__ACTIVITY__: All lines from the one containing "Дорожная сумка складная" through the end of the data below must be reproduced exactly, and no others.

__Stored data__:
========================================
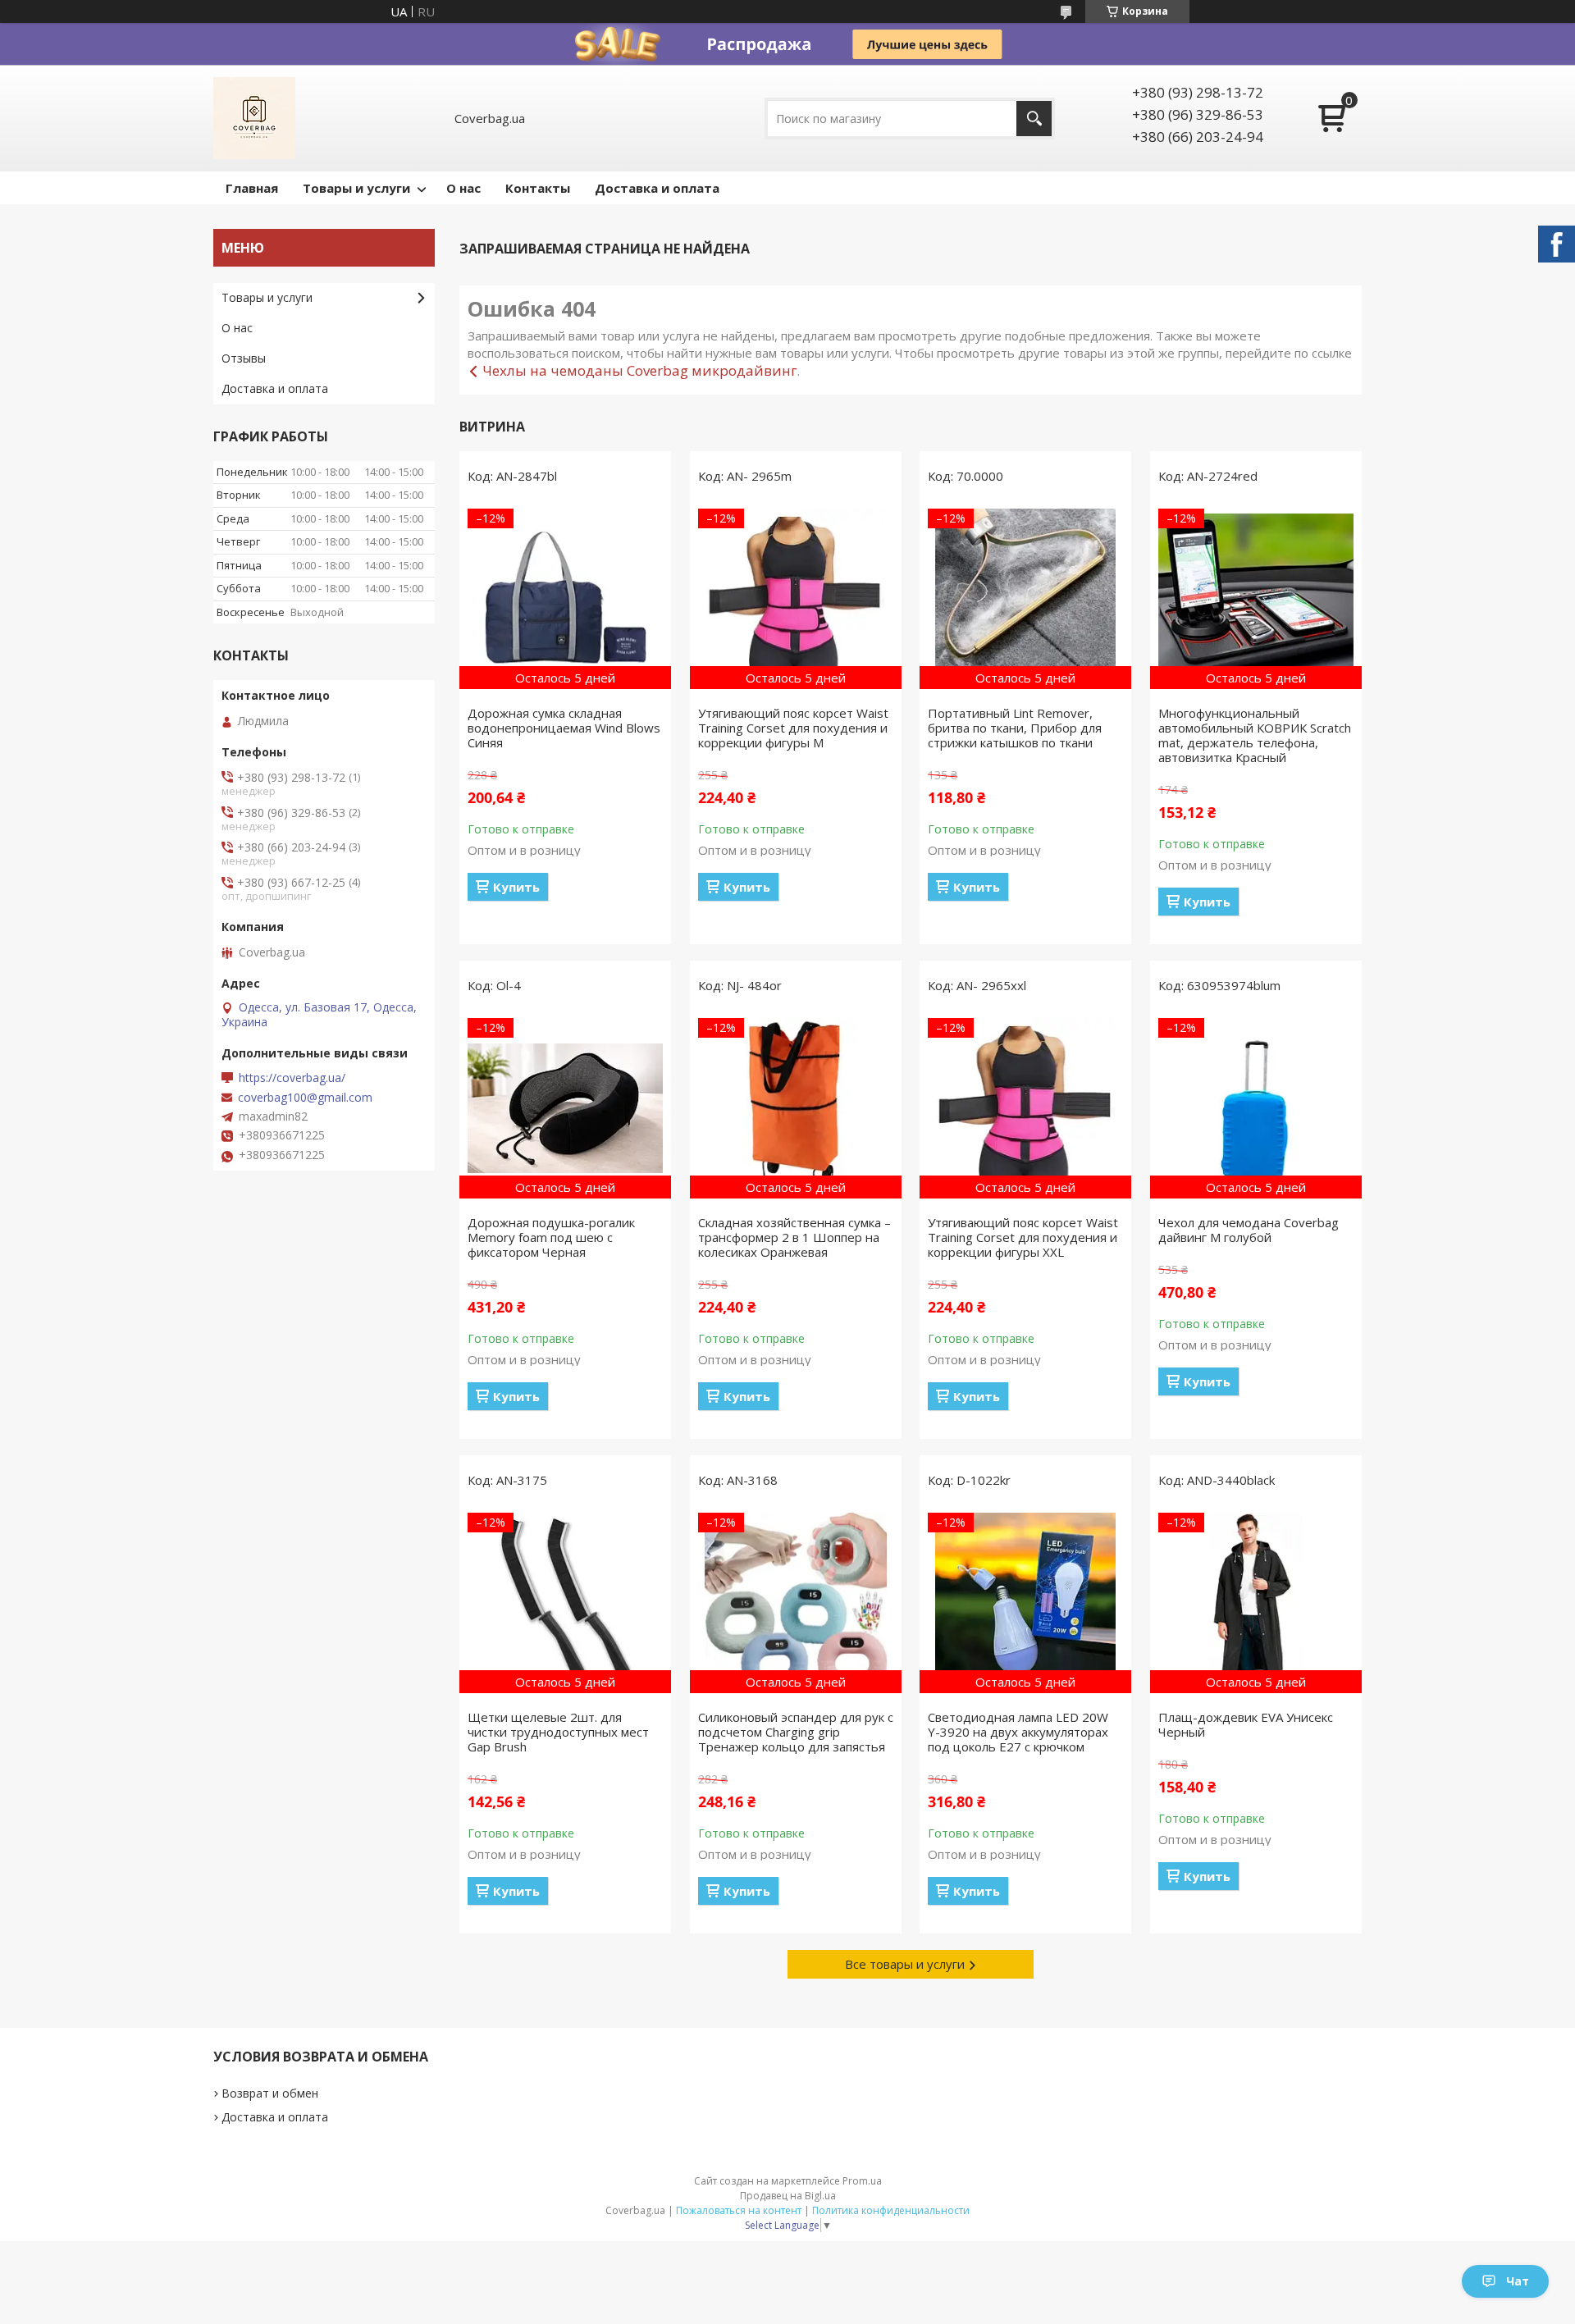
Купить (516, 887)
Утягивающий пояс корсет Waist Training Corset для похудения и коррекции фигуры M (793, 727)
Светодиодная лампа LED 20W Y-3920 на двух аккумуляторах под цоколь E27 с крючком (1018, 1732)
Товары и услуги (356, 188)
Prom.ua (862, 2181)
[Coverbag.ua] (254, 118)
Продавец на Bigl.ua (788, 2196)
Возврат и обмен (269, 2093)
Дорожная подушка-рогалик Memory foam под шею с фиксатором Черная (551, 1237)
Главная (252, 188)
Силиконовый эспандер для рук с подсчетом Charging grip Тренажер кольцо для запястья (795, 1732)
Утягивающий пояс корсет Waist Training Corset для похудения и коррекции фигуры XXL (1023, 1237)
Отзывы (243, 358)
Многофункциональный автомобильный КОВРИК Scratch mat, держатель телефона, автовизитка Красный (1254, 735)
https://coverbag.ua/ (292, 1078)
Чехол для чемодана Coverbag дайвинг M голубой (1248, 1229)
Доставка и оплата (657, 188)
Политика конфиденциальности (891, 2210)
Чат (1517, 2281)
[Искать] (1034, 118)
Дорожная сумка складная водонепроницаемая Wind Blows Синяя (564, 727)
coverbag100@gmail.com (305, 1097)
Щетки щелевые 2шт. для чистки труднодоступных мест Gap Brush (558, 1732)
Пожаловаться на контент (738, 2210)
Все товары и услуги (905, 1964)
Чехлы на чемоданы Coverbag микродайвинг (639, 370)
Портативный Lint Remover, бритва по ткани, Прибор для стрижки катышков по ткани (1015, 727)
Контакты (537, 188)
========================================
__EXERCISE RESULT__:
Дорожная сумка складная водонепроницаемая Wind Blows Синяя (564, 727)
coverbag100@gmail.com (305, 1097)
Щетки щелевые 2шт. для чистки труднодоступных мест Gap Brush (558, 1732)
Пожаловаться на контент (738, 2210)
Все товары и услуги (905, 1964)
Чехлы на чемоданы Coverbag микродайвинг (639, 370)
Портативный Lint Remover, бритва по ткани, Прибор для стрижки катышков по ткани (1015, 727)
Контакты (537, 188)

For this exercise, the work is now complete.